> YOUR GOAL
Rewrite all of these records with "Tap" swapped for "Press" and nothing else changed.

> RECORDS FOR THE EXERCISE
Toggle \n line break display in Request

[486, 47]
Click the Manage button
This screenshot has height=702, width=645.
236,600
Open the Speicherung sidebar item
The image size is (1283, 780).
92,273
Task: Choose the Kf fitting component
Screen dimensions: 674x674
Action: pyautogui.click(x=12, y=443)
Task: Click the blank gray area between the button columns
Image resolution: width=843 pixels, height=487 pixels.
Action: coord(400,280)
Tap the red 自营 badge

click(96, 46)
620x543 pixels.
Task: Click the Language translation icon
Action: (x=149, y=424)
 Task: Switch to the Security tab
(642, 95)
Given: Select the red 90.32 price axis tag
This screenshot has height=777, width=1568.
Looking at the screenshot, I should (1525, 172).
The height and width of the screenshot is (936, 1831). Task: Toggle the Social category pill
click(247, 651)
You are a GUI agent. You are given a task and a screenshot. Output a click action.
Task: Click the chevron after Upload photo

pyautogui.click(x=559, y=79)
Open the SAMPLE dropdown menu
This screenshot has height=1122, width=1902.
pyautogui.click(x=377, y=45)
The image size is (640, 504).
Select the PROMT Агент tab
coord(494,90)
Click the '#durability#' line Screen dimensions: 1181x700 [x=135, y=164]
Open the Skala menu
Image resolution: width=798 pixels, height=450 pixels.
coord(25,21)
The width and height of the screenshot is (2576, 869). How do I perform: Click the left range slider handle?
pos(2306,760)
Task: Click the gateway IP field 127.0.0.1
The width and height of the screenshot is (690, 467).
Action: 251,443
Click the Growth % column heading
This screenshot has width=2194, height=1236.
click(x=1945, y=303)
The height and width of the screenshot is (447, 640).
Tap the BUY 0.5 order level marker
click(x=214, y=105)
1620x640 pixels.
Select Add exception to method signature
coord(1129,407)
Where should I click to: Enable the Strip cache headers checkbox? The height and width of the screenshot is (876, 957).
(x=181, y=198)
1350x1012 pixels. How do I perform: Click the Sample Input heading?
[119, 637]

> EXERCISE RESPONSE
Toggle \n line break display in Request

[486, 47]
Click the Manage button
This screenshot has height=702, width=645.
236,600
Open the Speicherung sidebar item
The image size is (1283, 780).
92,273
Task: Choose the Kf fitting component
Screen dimensions: 674x674
Action: pyautogui.click(x=12, y=443)
Task: Click the blank gray area between the button columns
Image resolution: width=843 pixels, height=487 pixels.
Action: coord(400,280)
Press the red 自营 badge

click(96, 46)
620x543 pixels.
Task: Click the Language translation icon
Action: (x=149, y=424)
 Task: Switch to the Security tab
(642, 95)
Given: Select the red 90.32 price axis tag
This screenshot has height=777, width=1568.
Looking at the screenshot, I should (1525, 172).
The height and width of the screenshot is (936, 1831). Task: Toggle the Social category pill
click(247, 651)
You are a GUI agent. You are given a task and a screenshot. Output a click action.
Task: Click the chevron after Upload photo

pyautogui.click(x=559, y=79)
Open the SAMPLE dropdown menu
This screenshot has height=1122, width=1902.
pyautogui.click(x=377, y=45)
The image size is (640, 504).
Select the PROMT Агент tab
coord(494,90)
Click the '#durability#' line Screen dimensions: 1181x700 [x=135, y=164]
Open the Skala menu
Image resolution: width=798 pixels, height=450 pixels.
coord(25,21)
The width and height of the screenshot is (2576, 869). How do I perform: Click the left range slider handle?
pos(2306,760)
Task: Click the gateway IP field 127.0.0.1
The width and height of the screenshot is (690, 467).
Action: 251,443
Click the Growth % column heading
This screenshot has width=2194, height=1236.
click(x=1945, y=303)
The height and width of the screenshot is (447, 640).
Press the BUY 0.5 order level marker
click(x=214, y=105)
1620x640 pixels.
Select Add exception to method signature
coord(1129,407)
Where should I click to: Enable the Strip cache headers checkbox? The height and width of the screenshot is (876, 957).
(x=181, y=198)
1350x1012 pixels. How do I perform: Click the Sample Input heading?
[119, 637]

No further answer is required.